-------- Raw data --------

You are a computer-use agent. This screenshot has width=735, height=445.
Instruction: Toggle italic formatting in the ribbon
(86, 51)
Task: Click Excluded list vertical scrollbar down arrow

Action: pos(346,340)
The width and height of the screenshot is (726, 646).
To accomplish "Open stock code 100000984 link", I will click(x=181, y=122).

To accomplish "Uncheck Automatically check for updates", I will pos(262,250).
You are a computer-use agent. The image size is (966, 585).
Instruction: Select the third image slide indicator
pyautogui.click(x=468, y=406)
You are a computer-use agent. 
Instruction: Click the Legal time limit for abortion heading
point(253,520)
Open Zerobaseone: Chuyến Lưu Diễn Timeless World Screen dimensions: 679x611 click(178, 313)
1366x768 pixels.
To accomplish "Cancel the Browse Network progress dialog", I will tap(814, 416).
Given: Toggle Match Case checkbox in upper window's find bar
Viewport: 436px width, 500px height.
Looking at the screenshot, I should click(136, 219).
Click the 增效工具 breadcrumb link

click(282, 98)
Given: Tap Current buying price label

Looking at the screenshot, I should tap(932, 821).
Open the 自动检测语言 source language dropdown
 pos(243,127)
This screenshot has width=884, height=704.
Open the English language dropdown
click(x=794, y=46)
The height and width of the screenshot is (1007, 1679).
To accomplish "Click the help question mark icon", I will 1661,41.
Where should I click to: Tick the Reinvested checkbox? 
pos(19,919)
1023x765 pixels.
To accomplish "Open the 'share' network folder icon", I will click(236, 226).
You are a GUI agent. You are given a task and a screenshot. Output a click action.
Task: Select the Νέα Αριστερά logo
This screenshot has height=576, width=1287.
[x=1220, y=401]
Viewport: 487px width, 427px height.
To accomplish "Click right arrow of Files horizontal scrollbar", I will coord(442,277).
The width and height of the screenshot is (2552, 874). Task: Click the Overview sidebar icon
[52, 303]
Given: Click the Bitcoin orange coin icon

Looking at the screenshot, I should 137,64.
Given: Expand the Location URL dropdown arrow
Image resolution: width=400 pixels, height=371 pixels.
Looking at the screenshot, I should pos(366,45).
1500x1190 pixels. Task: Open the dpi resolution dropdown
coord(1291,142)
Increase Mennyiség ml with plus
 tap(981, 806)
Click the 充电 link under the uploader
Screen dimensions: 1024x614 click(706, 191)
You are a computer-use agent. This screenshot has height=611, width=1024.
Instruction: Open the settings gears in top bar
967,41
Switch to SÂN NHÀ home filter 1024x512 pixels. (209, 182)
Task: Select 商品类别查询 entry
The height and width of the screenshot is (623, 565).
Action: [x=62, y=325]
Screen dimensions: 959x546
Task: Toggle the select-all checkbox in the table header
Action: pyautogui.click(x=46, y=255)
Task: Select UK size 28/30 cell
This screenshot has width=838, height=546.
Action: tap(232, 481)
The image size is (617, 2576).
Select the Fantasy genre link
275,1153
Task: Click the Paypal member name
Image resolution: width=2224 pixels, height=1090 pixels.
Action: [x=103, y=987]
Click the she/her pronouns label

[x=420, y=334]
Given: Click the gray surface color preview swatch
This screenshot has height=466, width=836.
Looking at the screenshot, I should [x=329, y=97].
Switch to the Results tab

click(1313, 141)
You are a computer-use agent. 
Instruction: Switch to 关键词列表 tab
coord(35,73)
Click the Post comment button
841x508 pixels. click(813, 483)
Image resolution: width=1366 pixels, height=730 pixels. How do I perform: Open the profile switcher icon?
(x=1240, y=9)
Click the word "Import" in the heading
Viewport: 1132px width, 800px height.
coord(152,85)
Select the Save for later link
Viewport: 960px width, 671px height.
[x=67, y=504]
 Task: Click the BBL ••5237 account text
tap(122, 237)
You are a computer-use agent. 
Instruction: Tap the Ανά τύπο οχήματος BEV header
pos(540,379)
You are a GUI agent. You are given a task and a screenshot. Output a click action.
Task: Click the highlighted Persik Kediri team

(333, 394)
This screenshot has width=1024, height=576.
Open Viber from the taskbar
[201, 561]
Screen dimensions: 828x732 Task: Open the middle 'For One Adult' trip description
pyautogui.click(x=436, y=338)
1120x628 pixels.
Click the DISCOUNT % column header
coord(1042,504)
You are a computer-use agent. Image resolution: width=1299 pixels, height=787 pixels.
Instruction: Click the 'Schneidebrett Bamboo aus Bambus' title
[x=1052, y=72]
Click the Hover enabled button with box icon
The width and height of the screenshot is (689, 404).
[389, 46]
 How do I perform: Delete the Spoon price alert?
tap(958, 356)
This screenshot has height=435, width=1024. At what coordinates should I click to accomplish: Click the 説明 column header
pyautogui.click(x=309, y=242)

--------

- _Task prompt_
Copy all the records above precisely.

- _Solution for this problem_
You are a computer-use agent. This screenshot has width=735, height=445.
Instruction: Toggle italic formatting in the ribbon
(86, 51)
Task: Click Excluded list vertical scrollbar down arrow

Action: pos(346,340)
The width and height of the screenshot is (726, 646).
To accomplish "Open stock code 100000984 link", I will click(x=181, y=122).

To accomplish "Uncheck Automatically check for updates", I will pos(262,250).
You are a computer-use agent. The image size is (966, 585).
Instruction: Select the third image slide indicator
pyautogui.click(x=468, y=406)
You are a computer-use agent. 
Instruction: Click the Legal time limit for abortion heading
point(253,520)
Open Zerobaseone: Chuyến Lưu Diễn Timeless World Screen dimensions: 679x611 click(178, 313)
1366x768 pixels.
To accomplish "Cancel the Browse Network progress dialog", I will tap(814, 416).
Given: Toggle Match Case checkbox in upper window's find bar
Viewport: 436px width, 500px height.
Looking at the screenshot, I should click(136, 219).
Click the 增效工具 breadcrumb link

click(282, 98)
Given: Tap Current buying price label

Looking at the screenshot, I should tap(932, 821).
Open the 自动检测语言 source language dropdown
 pos(243,127)
This screenshot has width=884, height=704.
Open the English language dropdown
click(x=794, y=46)
The height and width of the screenshot is (1007, 1679).
To accomplish "Click the help question mark icon", I will 1661,41.
Where should I click to: Tick the Reinvested checkbox? 
pos(19,919)
1023x765 pixels.
To accomplish "Open the 'share' network folder icon", I will click(236, 226).
You are a GUI agent. You are given a task and a screenshot. Output a click action.
Task: Select the Νέα Αριστερά logo
This screenshot has height=576, width=1287.
[x=1220, y=401]
Viewport: 487px width, 427px height.
To accomplish "Click right arrow of Files horizontal scrollbar", I will coord(442,277).
The width and height of the screenshot is (2552, 874). Task: Click the Overview sidebar icon
[52, 303]
Given: Click the Bitcoin orange coin icon

Looking at the screenshot, I should 137,64.
Given: Expand the Location URL dropdown arrow
Image resolution: width=400 pixels, height=371 pixels.
Looking at the screenshot, I should pos(366,45).
1500x1190 pixels. Task: Open the dpi resolution dropdown
coord(1291,142)
Increase Mennyiség ml with plus
 tap(981, 806)
Click the 充电 link under the uploader
Screen dimensions: 1024x614 click(706, 191)
You are a computer-use agent. This screenshot has height=611, width=1024.
Instruction: Open the settings gears in top bar
967,41
Switch to SÂN NHÀ home filter 1024x512 pixels. (209, 182)
Task: Select 商品类别查询 entry
The height and width of the screenshot is (623, 565).
Action: [x=62, y=325]
Screen dimensions: 959x546
Task: Toggle the select-all checkbox in the table header
Action: pyautogui.click(x=46, y=255)
Task: Select UK size 28/30 cell
This screenshot has width=838, height=546.
Action: tap(232, 481)
The image size is (617, 2576).
Select the Fantasy genre link
275,1153
Task: Click the Paypal member name
Image resolution: width=2224 pixels, height=1090 pixels.
Action: [x=103, y=987]
Click the she/her pronouns label

[x=420, y=334]
Given: Click the gray surface color preview swatch
This screenshot has height=466, width=836.
Looking at the screenshot, I should [x=329, y=97].
Switch to the Results tab

click(1313, 141)
You are a computer-use agent. 
Instruction: Switch to 关键词列表 tab
coord(35,73)
Click the Post comment button
841x508 pixels. click(813, 483)
Image resolution: width=1366 pixels, height=730 pixels. How do I perform: Open the profile switcher icon?
(x=1240, y=9)
Click the word "Import" in the heading
Viewport: 1132px width, 800px height.
coord(152,85)
Select the Save for later link
Viewport: 960px width, 671px height.
[x=67, y=504]
 Task: Click the BBL ••5237 account text
tap(122, 237)
You are a computer-use agent. 
Instruction: Tap the Ανά τύπο οχήματος BEV header
pos(540,379)
You are a GUI agent. You are given a task and a screenshot. Output a click action.
Task: Click the highlighted Persik Kediri team

(333, 394)
This screenshot has width=1024, height=576.
Open Viber from the taskbar
[201, 561]
Screen dimensions: 828x732 Task: Open the middle 'For One Adult' trip description
pyautogui.click(x=436, y=338)
1120x628 pixels.
Click the DISCOUNT % column header
coord(1042,504)
You are a computer-use agent. Image resolution: width=1299 pixels, height=787 pixels.
Instruction: Click the 'Schneidebrett Bamboo aus Bambus' title
[x=1052, y=72]
Click the Hover enabled button with box icon
The width and height of the screenshot is (689, 404).
[389, 46]
 How do I perform: Delete the Spoon price alert?
tap(958, 356)
This screenshot has height=435, width=1024. At what coordinates should I click to accomplish: Click the 説明 column header
pyautogui.click(x=309, y=242)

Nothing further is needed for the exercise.